Pesquisar no Blog

terça-feira, 31 de março de 2026

Dia da Mentira: Falsas verdades que contamos a nós mesmos sobre o luto pet podem adoecer emocionalmente

Especialista alerta para narrativas internas que tentam aliviar a dor da perda, mas acabam prolongando o sofrimento ou trazendo consequências físicas, emocionais e comportamentais 

 

No dia 1º de abril, conhecido como o Dia da Mentira, uma reflexão necessária ganha espaço: e quando as mentiras não são contadas aos outros, mas a nós mesmos? No contexto do luto pet, esse tipo de comportamento é mais comum (e mais prejudicial) do que se imagina.

A perda de um animal de estimação ainda é, em muitos contextos, tratada como uma dor menor. E é justamente nesse cenário que surgem algumas das narrativas mais prejudiciais para quem está vivendo o luto: tentativas de minimizar o vínculo, acelerar a superação ou fingir uma força que não se sustenta. 

Para a psicóloga e doutora em Ciências pela Universidade de São Paulo, Natália Nigro de Sá, diretora da Laika Funeral Pet, essas “mentiras” funcionam como anestesias emocionais. “Elas não são mal-intencionadas. São formas de autoengano para suportar uma realidade que, naquele momento, parece insuportável. Mas o que anestesia também pode impedir a cicatrização”, explica.

Entre as mais comuns está a chamada “mentira da força”. A ideia de que é preciso seguir em frente rapidamente, não chorar ou não demonstrar sofrimento é, segundo a especialista, socialmente validada e profundamente solitária. “Tentar ser forte o tempo todo é, talvez, a mentira mais aceitável. Quando a pessoa sustenta essa narrativa, ela envia ao mundo o sinal de que não precisa de ajuda. E acaba presa dentro de uma espécie de fortaleza emocional, sofrendo no escuro, enquanto por fora sustenta uma calma que é exaustiva”, afirma.

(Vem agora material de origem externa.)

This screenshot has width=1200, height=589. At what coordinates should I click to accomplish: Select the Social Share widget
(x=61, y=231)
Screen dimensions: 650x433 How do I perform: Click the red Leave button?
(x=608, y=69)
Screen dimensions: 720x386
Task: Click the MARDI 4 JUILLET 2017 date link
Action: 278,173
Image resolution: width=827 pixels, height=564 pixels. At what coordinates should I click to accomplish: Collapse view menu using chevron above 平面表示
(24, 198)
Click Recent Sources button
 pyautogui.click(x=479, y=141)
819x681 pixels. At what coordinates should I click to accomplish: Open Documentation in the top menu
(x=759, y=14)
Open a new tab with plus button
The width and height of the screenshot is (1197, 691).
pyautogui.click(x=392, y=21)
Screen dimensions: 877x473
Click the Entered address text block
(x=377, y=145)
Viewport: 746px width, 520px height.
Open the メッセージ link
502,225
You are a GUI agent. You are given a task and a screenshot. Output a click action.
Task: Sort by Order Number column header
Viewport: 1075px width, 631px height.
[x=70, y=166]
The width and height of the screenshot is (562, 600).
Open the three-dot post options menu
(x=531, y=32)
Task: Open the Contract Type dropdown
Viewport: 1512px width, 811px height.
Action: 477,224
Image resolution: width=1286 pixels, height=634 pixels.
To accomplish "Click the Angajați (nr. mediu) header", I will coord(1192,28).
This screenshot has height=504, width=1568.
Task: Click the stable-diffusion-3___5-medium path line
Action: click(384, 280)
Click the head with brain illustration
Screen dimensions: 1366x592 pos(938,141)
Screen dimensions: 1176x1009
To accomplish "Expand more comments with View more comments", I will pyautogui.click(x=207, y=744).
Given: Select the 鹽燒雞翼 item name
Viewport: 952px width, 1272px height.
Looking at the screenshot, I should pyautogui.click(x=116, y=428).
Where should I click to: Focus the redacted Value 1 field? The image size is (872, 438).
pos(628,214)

Esse esforço contínuo para não sentir cobra um preço alto. A psicóloga compara o processo a tentar manter uma bola de praia submersa: por um tempo, é possível, mas o desgaste é inevitável: você consegue por um tempo, mas seus músculos (e sua mente) acabam entrando em exaustão. O enlutado começa a apresentar cansaço mental crônico, falta de concentração e irritabilidade. Ele não está cansado do trabalho ou da rotina; ele está cansado do esforço para não sentir.

Outra narrativa frequente é a da minimização, ou seja, quando o tutor tenta convencer a si mesmo de que “era só um animal” ou que “já sabia que ia acontecer”. Para Natália, esse tipo de pensamento costuma surgir como uma tentativa de se proteger do julgamento externo, mas acaba invalidando a própria experiência. “A dor do luto é proporcional ao vínculo, não à espécie. O relacionamento com um pet envolve afeto, rotina, presença. Quando a pessoa tenta reduzir isso, ela não diminui a dor; apenas perde a oportunidade de elaborá-la de forma saudável”, pontua.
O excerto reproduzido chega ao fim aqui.